- **Desafios**:
- A) Digite novamente o trecho do texto sobre juros e inflação começando em "Em segundo lugar, há" e terminando em "ou de custos.".
- B) Escreva o que vem depois da última frase mostrada no texto sobre juros e inflação.

- **Texto para leitura**:
========

Um aumento da taxa de juros desestimula o investimento e o consumo, conforme explicado nos primeiros parágrafos deste texto. Diante de uma menor demanda, os preços tendem a cair, o que reduz a inflação. Há também o canal do câmbio, descrito no início do texto: um aumento da taxa de juros estimula a entrada de capital externo no país. Isso aumenta a oferta de divisas, o que faz com que seu preço caia. Visto de outra forma, a queda do preço das divisas corresponde a uma apreciação do real. Isso torna os produtos importados mais baratos, e limita a capacidade de reajuste de preços em reais dos produtos exportáveis. Assim, pelo canal de câmbio, um aumento da taxa de juros também tem o impacto de reduzir a inflação.

Destaca-se que há várias outras taxas de juros na economia: as taxas variam conforme o prazo do empréstimo, conforme o tomador (pessoa física ou jurídica, governo ou setor privado), conforme a modalidade do crédito (cartão de crédito, cheque especial, crédito para aquisição de veículos, financiamento imobiliário, hot money, etc). Ainda assim, as demais taxas tendem a acompanhar a Selic, de forma que, quando a Selic varia, as demais taxas tendem a variar na mesma direção. Dessa forma, ao ter o poder de fixar a Selic, o Bacen consegue influenciar (o que é diferente de determinar) as demais taxas de juros da economia.

Há outros instrumentos à disposição do Banco Central, como alíquota de depósitos compulsórios, requerimento de capital ou a taxa de assistência financeira de liquidez. Mas, para o argumento que se segue, é indiferente discutir qual o instrumento utilizado, de forma que podemos simplificar a exposição nos referindo somente à taxa Selic, ou taxa de juros.

A regra geral para a atuação do banco central em um regime de metas seria aumentar os juros (ou usar outros instrumentos com o objetivo de reduzir a inflação) quando projetar uma inflação acima da meta, e reduzir os juros (ou usar devidamente os demais instrumentos) quando a inflação projetada for inferior à meta.

Mas as decisões do Copom são bem mais complexas do que o descrito acima. Em primeiro lugar, não existe a projeção de inflação. Haverá tantas projeções quantos modelos existentes. Haverá modelos projetando inflação acima da meta, outros abaixo da meta. Haverá ainda modelos projetando inflação acima da meta para o ano corrente, e abaixo da meta para o ano seguinte.

Em segundo lugar, há também incertezas sobre como a inflação reagirá a variações nos juros. Não somente as estimativas oferecem diferentes respostas, como essa reação dependerá de circunstâncias específicas do momento em que a decisão for tomada. Por exemplo, o anúncio de um aumento da taxa de juros terá um impacto mais forte sobre a inflação se a diretoria do banco central gozar de maior credibilidade junto à sociedade.

Em terceiro lugar, a melhor resposta do banco central depende dos choques que atingem a economia: se o choque é de demanda ou de custos.

Choques de demanda são choques associados a aumentos inesperados de componentes da demanda agregada, como consumo, investimento, gastos do governo ou exportações. Por exemplo, um aumento de gastos do governo; um estado de maior euforia da população, que estimula o consumo (digamos, em decorrência de ganhar a Copa do Mundo); ou um aumento da demanda externa por nossas exportações.

========

- **Registros de dados**:

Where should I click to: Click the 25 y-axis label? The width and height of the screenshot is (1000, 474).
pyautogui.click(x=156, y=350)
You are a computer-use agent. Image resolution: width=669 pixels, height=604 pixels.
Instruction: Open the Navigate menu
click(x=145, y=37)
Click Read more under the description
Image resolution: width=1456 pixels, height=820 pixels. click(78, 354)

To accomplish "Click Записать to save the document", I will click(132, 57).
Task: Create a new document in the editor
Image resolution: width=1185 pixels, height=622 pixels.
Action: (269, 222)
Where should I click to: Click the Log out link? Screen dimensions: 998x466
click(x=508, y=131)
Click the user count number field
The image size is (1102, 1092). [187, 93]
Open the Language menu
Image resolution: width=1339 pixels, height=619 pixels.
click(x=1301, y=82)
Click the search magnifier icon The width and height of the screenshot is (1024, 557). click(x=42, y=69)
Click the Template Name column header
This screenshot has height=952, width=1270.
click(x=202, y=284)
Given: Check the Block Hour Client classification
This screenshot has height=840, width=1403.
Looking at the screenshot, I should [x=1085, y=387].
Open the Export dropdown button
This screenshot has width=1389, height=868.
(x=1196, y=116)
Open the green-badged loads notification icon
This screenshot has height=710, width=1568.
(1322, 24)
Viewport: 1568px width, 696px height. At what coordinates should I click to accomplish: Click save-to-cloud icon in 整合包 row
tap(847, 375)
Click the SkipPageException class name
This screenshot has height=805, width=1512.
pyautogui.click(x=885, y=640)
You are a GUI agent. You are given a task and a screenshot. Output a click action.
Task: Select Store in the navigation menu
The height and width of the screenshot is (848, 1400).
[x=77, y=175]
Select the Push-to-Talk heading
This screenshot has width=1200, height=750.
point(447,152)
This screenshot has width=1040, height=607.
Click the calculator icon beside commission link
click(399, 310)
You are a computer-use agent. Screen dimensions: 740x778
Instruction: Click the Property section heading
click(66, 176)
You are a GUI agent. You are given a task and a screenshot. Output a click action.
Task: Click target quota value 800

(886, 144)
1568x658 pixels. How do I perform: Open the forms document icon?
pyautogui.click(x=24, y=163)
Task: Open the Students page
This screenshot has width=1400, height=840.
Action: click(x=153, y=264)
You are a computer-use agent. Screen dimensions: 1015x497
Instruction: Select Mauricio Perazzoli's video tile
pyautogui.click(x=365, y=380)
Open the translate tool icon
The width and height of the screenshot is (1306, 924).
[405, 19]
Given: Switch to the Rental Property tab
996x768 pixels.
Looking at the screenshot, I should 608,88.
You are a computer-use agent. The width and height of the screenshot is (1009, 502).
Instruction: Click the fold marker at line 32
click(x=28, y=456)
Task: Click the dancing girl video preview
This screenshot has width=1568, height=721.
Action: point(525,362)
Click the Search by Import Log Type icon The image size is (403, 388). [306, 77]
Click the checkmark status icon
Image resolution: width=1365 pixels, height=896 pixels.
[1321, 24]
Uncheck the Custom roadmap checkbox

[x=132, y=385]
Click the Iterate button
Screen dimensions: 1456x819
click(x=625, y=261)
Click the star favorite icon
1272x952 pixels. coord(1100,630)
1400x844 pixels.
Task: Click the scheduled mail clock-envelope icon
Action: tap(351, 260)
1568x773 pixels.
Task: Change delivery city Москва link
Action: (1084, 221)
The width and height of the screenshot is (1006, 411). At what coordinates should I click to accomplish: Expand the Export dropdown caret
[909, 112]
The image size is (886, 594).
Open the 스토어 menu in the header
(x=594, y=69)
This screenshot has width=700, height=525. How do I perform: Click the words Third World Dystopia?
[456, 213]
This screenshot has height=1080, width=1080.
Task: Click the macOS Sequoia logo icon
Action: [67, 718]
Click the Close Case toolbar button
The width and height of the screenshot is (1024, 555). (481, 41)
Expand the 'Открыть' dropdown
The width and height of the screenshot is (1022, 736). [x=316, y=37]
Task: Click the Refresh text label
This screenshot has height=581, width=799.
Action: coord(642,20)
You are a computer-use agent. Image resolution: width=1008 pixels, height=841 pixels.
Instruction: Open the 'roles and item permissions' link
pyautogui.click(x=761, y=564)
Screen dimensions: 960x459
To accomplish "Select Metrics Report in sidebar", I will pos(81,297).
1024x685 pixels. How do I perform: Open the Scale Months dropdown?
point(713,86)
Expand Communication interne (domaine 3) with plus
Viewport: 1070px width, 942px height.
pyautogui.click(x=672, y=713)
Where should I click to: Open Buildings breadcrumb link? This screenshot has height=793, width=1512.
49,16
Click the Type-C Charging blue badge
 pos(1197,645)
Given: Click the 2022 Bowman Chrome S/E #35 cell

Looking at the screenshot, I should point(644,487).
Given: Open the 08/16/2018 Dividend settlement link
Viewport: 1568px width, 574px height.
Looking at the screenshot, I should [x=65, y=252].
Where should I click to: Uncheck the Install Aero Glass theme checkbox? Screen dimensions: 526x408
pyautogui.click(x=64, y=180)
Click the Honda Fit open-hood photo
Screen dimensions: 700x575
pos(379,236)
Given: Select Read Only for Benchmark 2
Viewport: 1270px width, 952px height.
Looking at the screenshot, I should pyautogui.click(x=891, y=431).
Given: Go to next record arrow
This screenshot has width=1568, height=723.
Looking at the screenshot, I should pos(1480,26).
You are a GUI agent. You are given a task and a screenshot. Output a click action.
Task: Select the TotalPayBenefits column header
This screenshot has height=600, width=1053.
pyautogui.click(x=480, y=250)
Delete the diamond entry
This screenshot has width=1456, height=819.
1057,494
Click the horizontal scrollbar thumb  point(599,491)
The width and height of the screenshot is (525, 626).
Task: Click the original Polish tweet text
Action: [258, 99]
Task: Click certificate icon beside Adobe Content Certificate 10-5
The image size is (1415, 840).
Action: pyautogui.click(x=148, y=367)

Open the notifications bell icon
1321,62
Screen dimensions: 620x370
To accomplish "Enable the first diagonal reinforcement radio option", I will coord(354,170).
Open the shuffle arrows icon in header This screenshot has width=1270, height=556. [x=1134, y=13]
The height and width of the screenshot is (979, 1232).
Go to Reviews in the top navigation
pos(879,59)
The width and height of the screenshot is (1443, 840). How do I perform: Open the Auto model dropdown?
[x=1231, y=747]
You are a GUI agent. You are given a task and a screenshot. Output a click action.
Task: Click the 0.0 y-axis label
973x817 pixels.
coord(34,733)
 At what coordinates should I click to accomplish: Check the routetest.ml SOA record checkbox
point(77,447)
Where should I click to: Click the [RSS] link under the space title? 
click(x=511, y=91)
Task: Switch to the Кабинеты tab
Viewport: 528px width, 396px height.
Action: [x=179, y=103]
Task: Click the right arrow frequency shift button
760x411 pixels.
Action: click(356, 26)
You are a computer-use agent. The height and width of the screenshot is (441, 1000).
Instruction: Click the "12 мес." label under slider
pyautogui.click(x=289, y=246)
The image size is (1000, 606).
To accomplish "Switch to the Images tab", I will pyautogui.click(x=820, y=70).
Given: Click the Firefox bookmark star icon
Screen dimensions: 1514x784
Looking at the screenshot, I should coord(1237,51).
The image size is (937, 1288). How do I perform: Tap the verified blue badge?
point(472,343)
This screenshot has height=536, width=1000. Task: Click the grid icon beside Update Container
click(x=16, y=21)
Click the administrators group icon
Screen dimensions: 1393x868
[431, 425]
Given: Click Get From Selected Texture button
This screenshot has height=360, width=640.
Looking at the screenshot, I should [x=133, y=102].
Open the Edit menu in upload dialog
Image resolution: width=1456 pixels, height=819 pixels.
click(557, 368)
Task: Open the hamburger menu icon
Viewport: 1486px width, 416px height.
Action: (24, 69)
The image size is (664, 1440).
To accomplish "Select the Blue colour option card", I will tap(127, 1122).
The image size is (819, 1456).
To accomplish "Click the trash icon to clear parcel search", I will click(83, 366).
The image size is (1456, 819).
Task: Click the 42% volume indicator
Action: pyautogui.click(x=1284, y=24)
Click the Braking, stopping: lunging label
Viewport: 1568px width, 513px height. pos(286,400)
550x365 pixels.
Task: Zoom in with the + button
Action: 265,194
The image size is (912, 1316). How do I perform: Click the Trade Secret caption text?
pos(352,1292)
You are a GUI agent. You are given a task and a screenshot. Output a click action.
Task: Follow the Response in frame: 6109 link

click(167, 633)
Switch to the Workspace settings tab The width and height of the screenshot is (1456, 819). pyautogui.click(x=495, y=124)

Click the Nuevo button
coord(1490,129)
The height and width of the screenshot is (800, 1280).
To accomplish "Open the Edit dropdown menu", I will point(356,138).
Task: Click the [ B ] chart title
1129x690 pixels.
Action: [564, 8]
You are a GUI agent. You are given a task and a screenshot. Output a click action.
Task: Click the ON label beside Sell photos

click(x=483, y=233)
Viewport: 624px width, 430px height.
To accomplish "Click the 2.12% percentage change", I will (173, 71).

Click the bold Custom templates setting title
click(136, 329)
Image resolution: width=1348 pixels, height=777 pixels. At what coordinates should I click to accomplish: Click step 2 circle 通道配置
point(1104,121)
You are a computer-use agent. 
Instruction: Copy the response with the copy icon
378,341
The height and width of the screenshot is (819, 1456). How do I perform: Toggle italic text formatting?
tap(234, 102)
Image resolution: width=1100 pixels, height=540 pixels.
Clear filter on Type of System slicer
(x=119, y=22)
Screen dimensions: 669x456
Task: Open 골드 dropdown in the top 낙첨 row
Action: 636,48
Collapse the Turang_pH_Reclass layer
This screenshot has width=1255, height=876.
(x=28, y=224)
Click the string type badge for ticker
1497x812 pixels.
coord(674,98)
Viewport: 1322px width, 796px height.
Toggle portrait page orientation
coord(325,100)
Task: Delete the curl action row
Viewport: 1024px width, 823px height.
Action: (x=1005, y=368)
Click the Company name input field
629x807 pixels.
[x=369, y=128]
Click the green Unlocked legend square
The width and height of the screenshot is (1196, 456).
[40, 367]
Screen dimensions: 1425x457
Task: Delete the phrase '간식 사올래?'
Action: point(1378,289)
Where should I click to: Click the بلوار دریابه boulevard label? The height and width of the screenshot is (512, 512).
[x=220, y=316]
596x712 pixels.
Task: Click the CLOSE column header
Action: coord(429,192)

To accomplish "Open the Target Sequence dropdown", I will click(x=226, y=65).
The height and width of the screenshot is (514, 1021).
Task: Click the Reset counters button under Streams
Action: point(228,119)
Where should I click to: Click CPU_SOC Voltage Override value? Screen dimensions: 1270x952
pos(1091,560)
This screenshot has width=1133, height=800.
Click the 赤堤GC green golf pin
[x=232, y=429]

========

- **Respostas das tarefas**:
- A)
Em segundo lugar, há também incertezas sobre como a inflação reagirá a variações nos juros. Não somente as estimativas oferecem diferentes respostas, como essa reação dependerá de circunstâncias específicas do momento em que a decisão for tomada. Por exemplo, o anúncio de um aumento da taxa de juros terá um impacto mais forte sobre a inflação se a diretoria do banco central gozar de maior credibilidade junto à sociedade.

Em terceiro lugar, a melhor resposta do banco central depende dos choques que atingem a economia: se o choque é de demanda ou de custos.

- B)
Já choques de custos estão normalmente associados a fatores que aumentam os custos de produção, ou a variações na oferta. É o caso de quebras de safra, de uma mudança no estado de confiança dos mercados internacionais (que afetam diretamente a taxa de câmbio), de aumentos salariais acima da produtividade do trabalho (por exemplo, em decorrência da fixação de um novo salário mínimo) ou de tragédias naturais.

A reação dos juros também depende da duração esperada do choque. O problema é que só sabemos a duração do choque quando ele termina. Quando o Copom se reúne, tem de definir a taxa Selic sem saber qual será a duração desse choque (por exemplo, quanto tempo durará a crise financeira internacional).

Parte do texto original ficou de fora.